A mistake? For sure. But a very interesting mistake. "Paradoxes" of these kind indicate that something very interesting is going on with complex exponents. In particular, they indicate that complex exponents (such as roots) are multivalued. Once you take this approach, all paradoxes vanish :tongue2:

5. Jul 20, 2013

### symbolipoint

Would it be enough just to accept the definition so that we use both of these:

i*i=-1 and i=sqrt(-1)

This is what happens with (-i).
(-i)*(-i)=(-1)(-1)*i*i=(1)*(-1)=-1
What went wrong there?
Apparantly i*i=-1 and (-i)(-i)=-1.

Still seem good. i*i still -1 and (-1)(-1)=1

Last edited: Jul 20, 2013
6. Jul 20, 2013

### hilbert2

Yeah, similarly, by naively taking the natural logarithm of both sides of equation $e^{0}=e^{2\pi i}$ one gets the result $0=2\pi i$.

7. Jul 20, 2013

### HallsofIvy

Well, there are your first two errors! To begin with, it is "i", not "I"!
(I suspect your editor automatically changed your "i" to "I". So did mine- I had to "fool" it by typing "ia", then going back and deleting the "a"!)
More importantly, it is a mistake to write "$a= \sqrt{-1}$ because there is no such number before we define "i" and you can't define a new number to be something that doesn't exist to begin with! Defining "i" to be "the number whose square is -1" is better because -1, at least, does exist before we define the complex numbers. But has the difficulty that once we start working with the complex numbers we find that every number, except 0, has two square roots and this does not tell us which of the two roots of -1 "i" is.

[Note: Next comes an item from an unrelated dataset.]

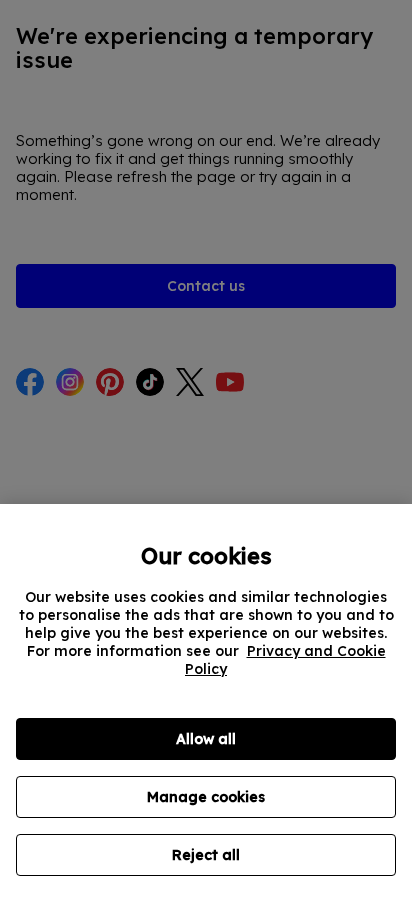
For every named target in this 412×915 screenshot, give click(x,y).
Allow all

Better is to define the complex numbers to be the set of orderd pairs of real numbers, (a, b), with addition defined by (a, b)+ (c, d)= (a+ b, c+ d) and multiplication by (a, b)*(c, d)= (ac- bc, ad+ bc). We can then identify the real numbers with pairs of the form (x, 0) and "i" with (0, 1).

With the "ordered pairs" definition, above, [tex]i^2= (0, 1)(0, 1)= (0(0)-(1)(1), 0(1)+ 0(1))= (-1, 0)[tex] which we have already identified with the real number -1.